Reading the WSJ today, you might have been forgiven for thinking that even after a decade of futility, Big Media has learned exactly nothing about the Internet. For today came new rumors that Fox, CBS, Viacom, and NBC are discussing forming a "competitor to YouTube."
A competitor to YouTube? On the theory that Big Media content is so valuable that if Big Media companies form their own video downloading site, net users will flock to it--and YouTube will be toast? Apparently. But net users won't flock, of course, and YouTube won't be toast, even if Big Media presses on with--and manages to execute--its preposterous plan, which it most likely won't.
Because although Big Media in general is still clueless when it comes to the Internet, a couple of folks sitting at the Big Media-YouTube negotiating table aren't. One of them, in fact, Quincy Smith, the head of CBS's interactive team, even played a role in selling YouTube to Google. So if anyone "gets" YouTube, Quincy does.

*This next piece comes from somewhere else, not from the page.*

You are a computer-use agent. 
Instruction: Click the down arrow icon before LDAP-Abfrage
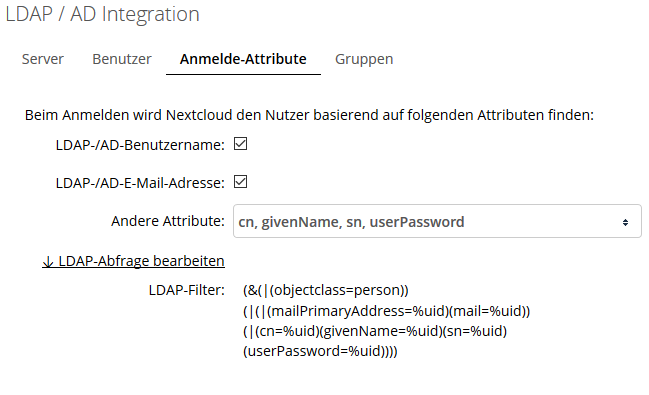point(48,262)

So then what is Big Media doing leaking rumors of "YouTube competitor talks" if not being moronic? Increasing its negotiating leverage.
Quincy Smith, presumably, knows that a Big-Media-sponsored YouTube competitor has no more than a snowball's chance in hell, but he also presumably knows that the threat of such a competitor, however ridiculous, might result in slightly better YouTube royalties for the eventual Big Media-YouTube deal. Quincy also presumably knows that even though Google knows that a Big Media YouTube competitor is a hallucination, it also knows that Quincy's Big Media bosses probably don't know it, and therefore that the Big Media Bosses might just be moronic enough to put their eggs in that basket for a while (thus slowing YouTube's march to world video domination). So Quincy is probably right that, even though everyone at the Big Media-YouTube negotiating table regards the "Big Media YouTube competitor" rumors as a joke, they still might nudge Google-YouTube into parting with a few more cents on the dollar.
Expect rumors of an imminent Big Media video-portal deal to intensify for a few more news cycles...right up until we get the announcement of a more comprehensive Big Media-YouTube deal. Or, if Big Media actually presses on with the absurd idea, shake your head in dismay.